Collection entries
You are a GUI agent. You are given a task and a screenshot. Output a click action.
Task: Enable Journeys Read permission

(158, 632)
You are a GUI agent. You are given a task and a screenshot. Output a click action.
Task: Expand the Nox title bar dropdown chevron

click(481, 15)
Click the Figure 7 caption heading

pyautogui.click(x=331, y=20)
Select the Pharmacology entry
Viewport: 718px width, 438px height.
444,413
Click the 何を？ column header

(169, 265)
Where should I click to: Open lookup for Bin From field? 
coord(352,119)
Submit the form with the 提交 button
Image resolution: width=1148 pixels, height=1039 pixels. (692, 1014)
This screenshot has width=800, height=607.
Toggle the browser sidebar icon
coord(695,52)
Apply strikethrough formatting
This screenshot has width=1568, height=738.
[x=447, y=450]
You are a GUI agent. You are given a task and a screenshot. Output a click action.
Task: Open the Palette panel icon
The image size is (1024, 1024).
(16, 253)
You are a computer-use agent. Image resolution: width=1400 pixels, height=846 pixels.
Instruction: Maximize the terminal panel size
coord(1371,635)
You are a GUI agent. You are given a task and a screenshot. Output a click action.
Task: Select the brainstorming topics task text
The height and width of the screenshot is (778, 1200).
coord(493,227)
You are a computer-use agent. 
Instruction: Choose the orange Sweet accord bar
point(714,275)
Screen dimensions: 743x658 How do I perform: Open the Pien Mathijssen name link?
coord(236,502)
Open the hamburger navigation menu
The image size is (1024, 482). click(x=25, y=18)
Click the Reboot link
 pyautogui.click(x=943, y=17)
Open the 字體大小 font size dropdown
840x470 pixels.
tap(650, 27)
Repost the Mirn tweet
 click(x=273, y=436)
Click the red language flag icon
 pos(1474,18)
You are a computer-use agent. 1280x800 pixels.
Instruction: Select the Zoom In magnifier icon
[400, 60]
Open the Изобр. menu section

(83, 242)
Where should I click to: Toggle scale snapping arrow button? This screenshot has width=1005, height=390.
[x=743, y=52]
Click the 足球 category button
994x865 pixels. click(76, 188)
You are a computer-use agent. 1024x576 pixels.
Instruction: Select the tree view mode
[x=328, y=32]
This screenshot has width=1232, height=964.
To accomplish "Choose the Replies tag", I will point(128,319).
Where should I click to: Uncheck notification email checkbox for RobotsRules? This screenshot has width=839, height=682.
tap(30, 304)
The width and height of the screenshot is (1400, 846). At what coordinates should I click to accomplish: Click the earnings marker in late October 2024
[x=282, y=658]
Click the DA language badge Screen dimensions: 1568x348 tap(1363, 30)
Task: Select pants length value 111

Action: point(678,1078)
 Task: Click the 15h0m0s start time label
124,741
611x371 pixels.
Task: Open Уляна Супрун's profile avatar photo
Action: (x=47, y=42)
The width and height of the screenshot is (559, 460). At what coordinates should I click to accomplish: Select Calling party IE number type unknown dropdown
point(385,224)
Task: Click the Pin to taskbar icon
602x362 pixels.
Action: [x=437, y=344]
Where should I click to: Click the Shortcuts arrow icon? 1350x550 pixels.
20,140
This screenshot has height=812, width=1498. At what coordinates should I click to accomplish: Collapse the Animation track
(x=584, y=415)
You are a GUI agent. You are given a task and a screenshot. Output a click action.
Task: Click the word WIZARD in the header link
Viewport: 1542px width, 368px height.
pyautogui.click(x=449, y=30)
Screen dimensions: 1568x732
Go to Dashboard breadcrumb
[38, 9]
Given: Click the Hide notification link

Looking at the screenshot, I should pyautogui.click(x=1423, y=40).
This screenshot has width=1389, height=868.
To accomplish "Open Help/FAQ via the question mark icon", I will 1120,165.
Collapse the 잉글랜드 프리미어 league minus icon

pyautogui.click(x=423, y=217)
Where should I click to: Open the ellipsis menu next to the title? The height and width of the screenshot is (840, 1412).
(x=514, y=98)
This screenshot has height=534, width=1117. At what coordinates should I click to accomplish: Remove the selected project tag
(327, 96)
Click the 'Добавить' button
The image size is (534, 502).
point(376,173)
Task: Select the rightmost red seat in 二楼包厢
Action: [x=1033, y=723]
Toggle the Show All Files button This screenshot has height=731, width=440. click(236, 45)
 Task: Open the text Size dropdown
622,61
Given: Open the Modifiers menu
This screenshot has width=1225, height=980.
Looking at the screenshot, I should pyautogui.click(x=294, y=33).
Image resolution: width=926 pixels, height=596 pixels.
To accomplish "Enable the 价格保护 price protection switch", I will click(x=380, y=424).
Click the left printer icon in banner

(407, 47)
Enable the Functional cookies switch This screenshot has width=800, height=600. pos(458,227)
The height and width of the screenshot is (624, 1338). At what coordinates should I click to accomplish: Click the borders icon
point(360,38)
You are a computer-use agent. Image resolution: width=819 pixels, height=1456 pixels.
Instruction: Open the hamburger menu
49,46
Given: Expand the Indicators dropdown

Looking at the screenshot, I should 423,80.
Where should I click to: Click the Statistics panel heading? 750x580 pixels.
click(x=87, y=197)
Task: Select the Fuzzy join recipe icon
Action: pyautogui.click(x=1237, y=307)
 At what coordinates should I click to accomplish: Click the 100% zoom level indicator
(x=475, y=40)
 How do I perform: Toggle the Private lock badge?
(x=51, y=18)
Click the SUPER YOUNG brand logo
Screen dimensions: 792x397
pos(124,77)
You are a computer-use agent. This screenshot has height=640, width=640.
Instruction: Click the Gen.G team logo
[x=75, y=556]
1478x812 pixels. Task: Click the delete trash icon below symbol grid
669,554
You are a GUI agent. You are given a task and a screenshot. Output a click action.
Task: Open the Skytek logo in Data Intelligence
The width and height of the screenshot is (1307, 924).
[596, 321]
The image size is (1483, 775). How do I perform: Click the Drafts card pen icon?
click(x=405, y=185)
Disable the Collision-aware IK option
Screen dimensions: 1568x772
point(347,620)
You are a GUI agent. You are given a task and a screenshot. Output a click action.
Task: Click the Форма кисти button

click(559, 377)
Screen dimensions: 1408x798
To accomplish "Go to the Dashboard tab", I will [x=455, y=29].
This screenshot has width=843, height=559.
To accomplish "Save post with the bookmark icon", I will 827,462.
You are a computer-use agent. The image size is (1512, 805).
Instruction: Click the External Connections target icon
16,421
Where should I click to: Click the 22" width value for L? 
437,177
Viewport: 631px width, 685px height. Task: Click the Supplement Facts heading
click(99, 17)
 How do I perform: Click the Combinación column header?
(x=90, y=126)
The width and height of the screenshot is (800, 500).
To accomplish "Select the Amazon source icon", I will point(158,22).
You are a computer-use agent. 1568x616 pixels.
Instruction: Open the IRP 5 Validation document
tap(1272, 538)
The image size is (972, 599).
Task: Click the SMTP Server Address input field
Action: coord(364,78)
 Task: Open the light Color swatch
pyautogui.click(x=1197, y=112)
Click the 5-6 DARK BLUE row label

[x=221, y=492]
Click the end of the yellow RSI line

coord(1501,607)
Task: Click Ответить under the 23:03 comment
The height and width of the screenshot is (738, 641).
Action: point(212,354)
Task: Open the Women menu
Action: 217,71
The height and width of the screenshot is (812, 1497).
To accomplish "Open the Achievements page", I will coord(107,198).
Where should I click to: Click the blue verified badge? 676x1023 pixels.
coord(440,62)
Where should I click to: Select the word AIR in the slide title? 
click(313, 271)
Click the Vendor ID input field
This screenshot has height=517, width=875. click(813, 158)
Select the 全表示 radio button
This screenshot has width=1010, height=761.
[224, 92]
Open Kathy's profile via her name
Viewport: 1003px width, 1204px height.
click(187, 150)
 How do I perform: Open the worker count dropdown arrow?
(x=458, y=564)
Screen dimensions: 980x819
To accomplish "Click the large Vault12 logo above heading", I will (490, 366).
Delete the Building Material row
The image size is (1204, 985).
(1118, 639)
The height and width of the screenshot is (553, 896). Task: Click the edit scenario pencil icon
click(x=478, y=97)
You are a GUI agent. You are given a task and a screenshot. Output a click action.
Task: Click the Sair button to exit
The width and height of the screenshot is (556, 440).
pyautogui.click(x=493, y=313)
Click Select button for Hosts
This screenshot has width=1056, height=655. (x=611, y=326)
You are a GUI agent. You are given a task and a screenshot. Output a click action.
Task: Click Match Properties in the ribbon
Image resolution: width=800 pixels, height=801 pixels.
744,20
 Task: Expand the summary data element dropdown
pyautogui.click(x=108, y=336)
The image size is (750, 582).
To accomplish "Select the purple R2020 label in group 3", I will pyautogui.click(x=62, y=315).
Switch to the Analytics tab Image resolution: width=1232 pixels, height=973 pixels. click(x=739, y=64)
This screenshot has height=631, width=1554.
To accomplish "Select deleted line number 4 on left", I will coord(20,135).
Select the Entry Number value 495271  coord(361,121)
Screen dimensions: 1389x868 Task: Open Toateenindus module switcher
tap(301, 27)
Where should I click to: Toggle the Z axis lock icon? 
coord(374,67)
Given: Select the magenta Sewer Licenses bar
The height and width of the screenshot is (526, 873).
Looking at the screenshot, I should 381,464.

**TASK INSTRUCTIONS:** Copy the lines exactly, starting with the line that contains "Submit the form with the 提交 button" and going on through the line that contains "coord(493,227)".

**RESPONSE TO THE EXERCISE:**
Submit the form with the 提交 button
Image resolution: width=1148 pixels, height=1039 pixels. (692, 1014)
This screenshot has width=800, height=607.
Toggle the browser sidebar icon
coord(695,52)
Apply strikethrough formatting
This screenshot has width=1568, height=738.
[x=447, y=450]
You are a GUI agent. You are given a task and a screenshot. Output a click action.
Task: Open the Palette panel icon
The image size is (1024, 1024).
(16, 253)
You are a computer-use agent. Image resolution: width=1400 pixels, height=846 pixels.
Instruction: Maximize the terminal panel size
coord(1371,635)
You are a GUI agent. You are given a task and a screenshot. Output a click action.
Task: Select the brainstorming topics task text
The height and width of the screenshot is (778, 1200).
coord(493,227)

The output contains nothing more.